* _DO THIS_: Could you rewrite all the rows below, putting "Goal" wherever "Instruction" appears and leaving everything else untouched?

* _MATERIAL PROVIDED_:

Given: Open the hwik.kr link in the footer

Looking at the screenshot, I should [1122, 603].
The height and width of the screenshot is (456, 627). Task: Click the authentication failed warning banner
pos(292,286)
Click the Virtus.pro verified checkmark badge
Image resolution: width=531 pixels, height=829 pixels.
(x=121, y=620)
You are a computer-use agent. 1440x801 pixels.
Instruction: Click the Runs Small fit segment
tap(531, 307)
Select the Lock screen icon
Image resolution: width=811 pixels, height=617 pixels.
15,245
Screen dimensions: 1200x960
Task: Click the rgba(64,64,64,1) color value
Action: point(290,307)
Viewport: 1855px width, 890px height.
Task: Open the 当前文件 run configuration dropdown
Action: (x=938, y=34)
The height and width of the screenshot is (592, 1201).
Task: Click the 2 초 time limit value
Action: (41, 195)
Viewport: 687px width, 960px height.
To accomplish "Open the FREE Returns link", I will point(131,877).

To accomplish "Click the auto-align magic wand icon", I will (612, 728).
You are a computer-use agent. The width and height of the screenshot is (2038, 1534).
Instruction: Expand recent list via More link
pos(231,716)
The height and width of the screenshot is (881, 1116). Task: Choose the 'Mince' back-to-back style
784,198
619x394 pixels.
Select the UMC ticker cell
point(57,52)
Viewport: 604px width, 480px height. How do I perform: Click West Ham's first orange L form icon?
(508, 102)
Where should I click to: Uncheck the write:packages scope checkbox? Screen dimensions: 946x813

* _COMPLETE OUTPUT_:
Given: Open the hwik.kr link in the footer

Looking at the screenshot, I should [1122, 603].
The height and width of the screenshot is (456, 627). Task: Click the authentication failed warning banner
pos(292,286)
Click the Virtus.pro verified checkmark badge
Image resolution: width=531 pixels, height=829 pixels.
(x=121, y=620)
You are a computer-use agent. 1440x801 pixels.
Goal: Click the Runs Small fit segment
tap(531, 307)
Select the Lock screen icon
Image resolution: width=811 pixels, height=617 pixels.
15,245
Screen dimensions: 1200x960
Task: Click the rgba(64,64,64,1) color value
Action: point(290,307)
Viewport: 1855px width, 890px height.
Task: Open the 当前文件 run configuration dropdown
Action: (x=938, y=34)
The height and width of the screenshot is (592, 1201).
Task: Click the 2 초 time limit value
Action: (41, 195)
Viewport: 687px width, 960px height.
To accomplish "Open the FREE Returns link", I will point(131,877).

To accomplish "Click the auto-align magic wand icon", I will (612, 728).
You are a computer-use agent. The width and height of the screenshot is (2038, 1534).
Goal: Expand recent list via More link
pos(231,716)
The height and width of the screenshot is (881, 1116). Task: Choose the 'Mince' back-to-back style
784,198
619x394 pixels.
Select the UMC ticker cell
point(57,52)
Viewport: 604px width, 480px height. How do I perform: Click West Ham's first orange L form icon?
(508, 102)
Where should I click to: Uncheck the write:packages scope checkbox? Screen dimensions: 946x813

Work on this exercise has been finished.